Bazı yıldızlar çiftler, üçüzler (ikili, üçlü yıldızlar) ve gruplar (açık yıldız kümeleri) oluşturur. Ayrıca küresel yıldız kümeleri de vardır, onlarca ve yüzlerce yıldız içerirler ve merkeze doğru yıldızların yoğunlaştığı bir top şeklindedirler. Açık kümelerde genç yıldızlar toplanır ve küresel kümeler çok eskidir, içlerinde yıldızlar yaşlıdır. Bazı yıldızların yakınında gezegenler var. Onlarda yaşam olup olmadığı ve hatta daha fazlası medeniyet henüz kurulmadı. Ama var olabilirler.

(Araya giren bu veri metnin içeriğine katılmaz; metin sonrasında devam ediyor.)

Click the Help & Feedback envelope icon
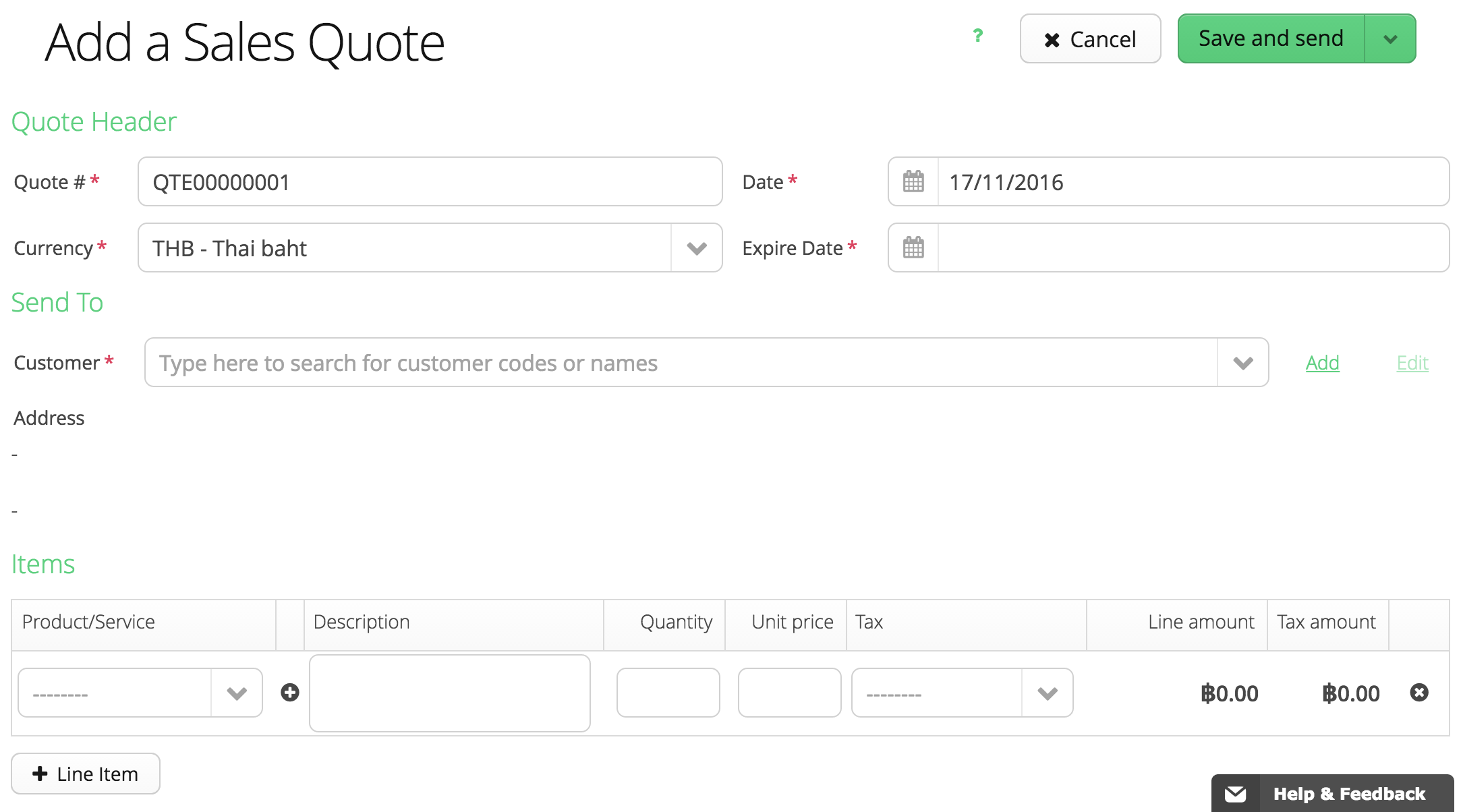 point(1236,794)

Yıldızlar dev sistemler oluşturur - Galaksiler. Gökadanın bir merkezi (çekirdek), çoğu yıldızın yoğunlaştığı düz sarmal kollar ve hacimli bir nadir yıldız bulutu olan bir çevresi vardır. Yıldızlar uzayda hareket eder, doğarlar, yaşarlar ve ölürler. Güneş gibi yıldızlar yaklaşık 10-15 milyar yıl yaşarlar ve Güneş orta yaşlı bir yıldızdır. Bu yüzden çok uzun süre parlayacak. Büyük ve sıcak yıldızlar daha hızlı "yanarlar" ve "süpernova" yıldızları olarak patlayabilir, geride çok küçük ve süper yoğun oluşumlar bırakabilirler - beyaz cüceler, nötron yıldızları veya "kara delikler", ki burada madde yoğunluğu o kadar yüksektir ki parçacık yok yerçekimi kuvvetlerinin üstesinden gelebilir ve oradan kaçabilir. Galaksi, yıldızlara ek olarak bulutsuları oluşturan kozmik toz ve gaz bulutları içerir. Maksimum sayıda yıldızın, gazın ve tozun bulunduğu galaktik düzlem, gökyüzünde Samanyolu olarak görülüyor.

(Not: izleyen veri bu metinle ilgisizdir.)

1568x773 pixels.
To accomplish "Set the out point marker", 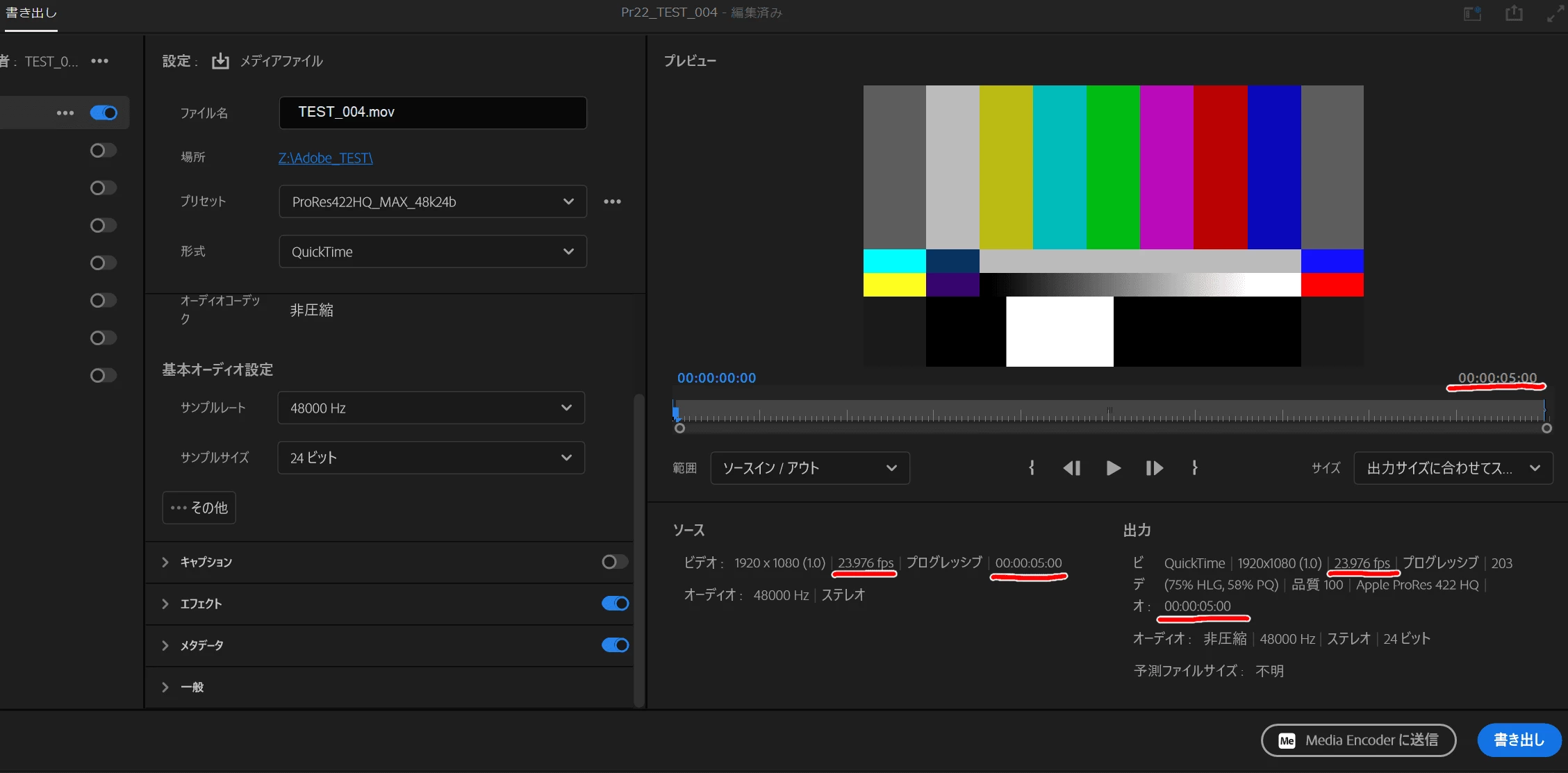I will (1194, 468).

Hala çok sayıda yıldızdan oluşan milyonlarca Galaksi var. Örneğin Macellan Bulutları, Andromeda Bulutsusu diğer Galaksilerdir. Bizden hayal edilemeyecek kadar büyük mesafelerde bulunurlar.

Gökyüzümüzde yıldızlar bizden çok uzak oldukları için hareketsiz görünüyorlar ve hareketleri ancak on binlerce ve yüzbinlerce yıl sonra farkedilir hale geliyor.

Kullanışlı bilgi

Gökada - kütleçekimsel olarak bağlı yıldızlar, yıldızlararası gaz, toz ve karanlık madde sistemi. Galaksilerdeki tüm nesneler, ortak kütle merkezine göre harekete katılır. "Galaksi" kelimesi Galaksimizin Yunanca isminden gelir. Çekirdek - galaksinin merkezinde son derece küçük bir alan. Galaksi çekirdeği söz konusu olduğunda, genellikle aktif galaktik çekirdeklersüreçlerin, içinde yoğunlaşan yıldızların özellikleriyle açıklanamadığı yer. Galaksi görüntüleri, gerçekten çok fazla yalnız galaksi olmadığını gösteriyor. Galaksilerin yaklaşık% 95'i galaksi grupları oluşturur. Galaksiler arasındaki ortalama mesafe, çaplarından daha büyük bir mertebeden fazla değilse, galaksilerin gelgit etkileri önemli hale gelir. Galaksinin farklı koşullarda her bileşeni, bu etkilere farklı şekillerde yanıt verir. Samanyolu, aynı zamanda basitçe Galaksi, yaklaşık 30 kiloparsec çapında ve 1000 ışık uzunluğunda büyük bir çubuklu sarmal gökadadır.